**OBJECTIVE**
Recast every line of the items below as a numbered list, skipping any blank lines. Leave the pictures out of your answer.

===== RECORDS SUPPLIED

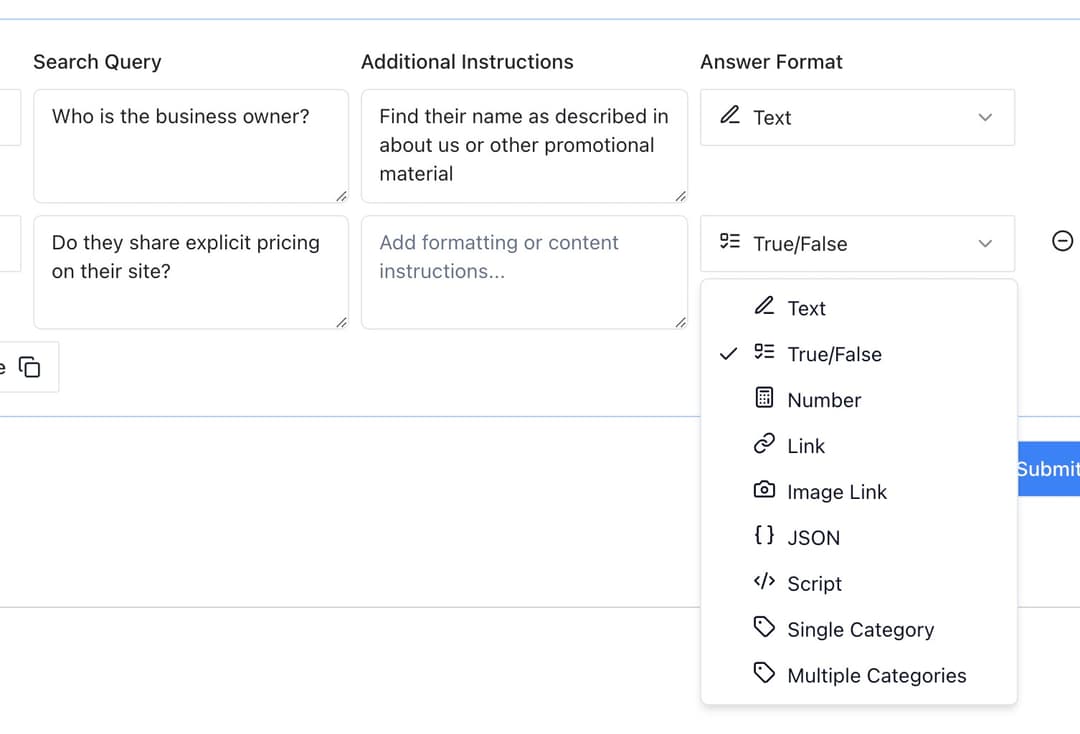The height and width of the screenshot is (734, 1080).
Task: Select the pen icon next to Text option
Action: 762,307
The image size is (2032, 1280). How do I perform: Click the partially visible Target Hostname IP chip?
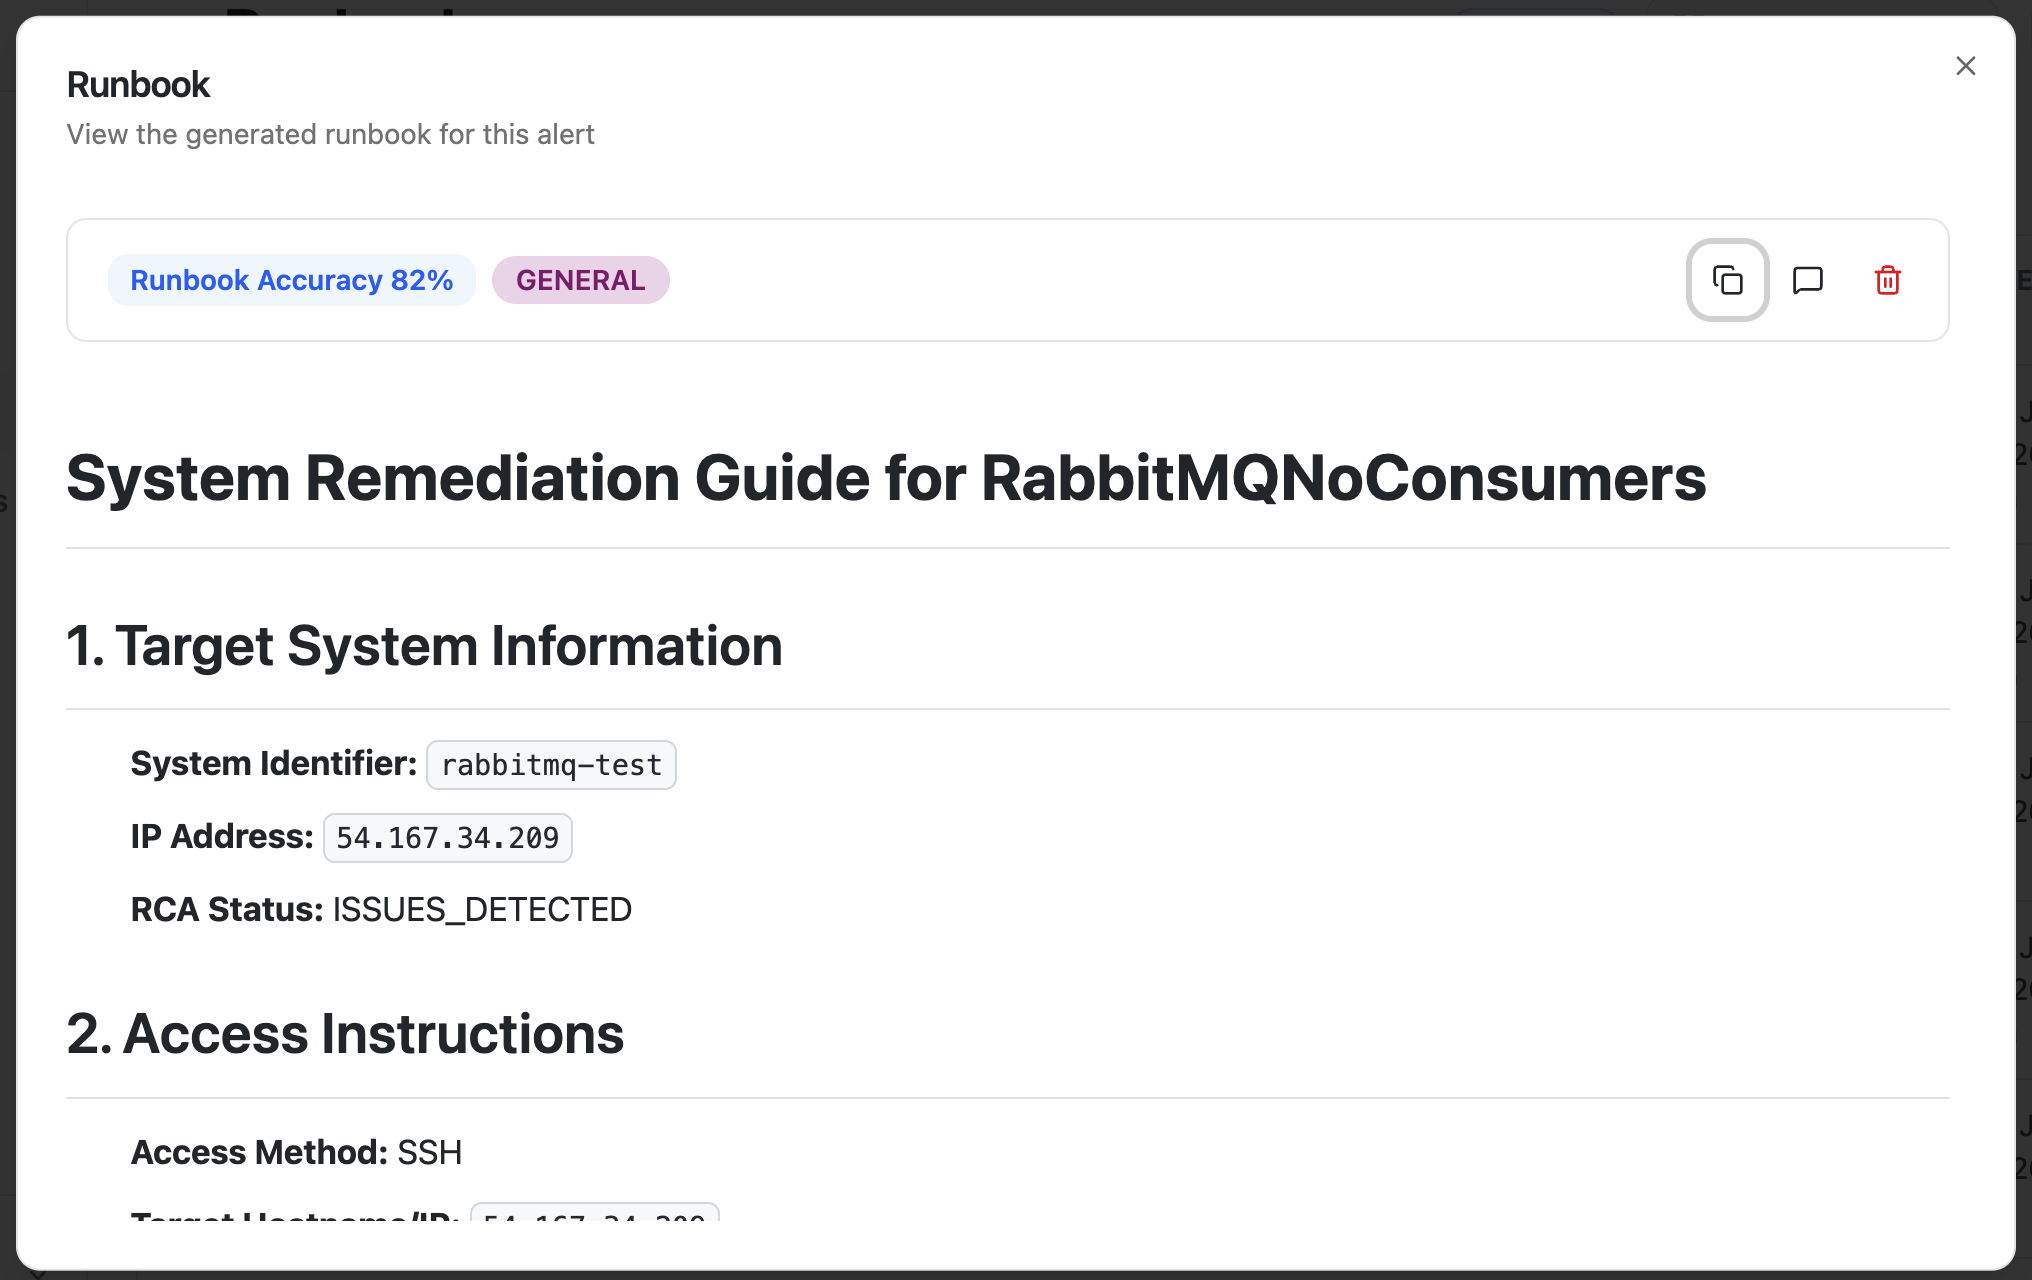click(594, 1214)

==========

**WORKED ANSWER**
1. The height and width of the screenshot is (734, 1080).
2. Task: Select the pen icon next to Text option
3. Action: 762,307
4. The image size is (2032, 1280). How do I perform: Click the partially visible Target Hostname IP chip?
5. click(594, 1214)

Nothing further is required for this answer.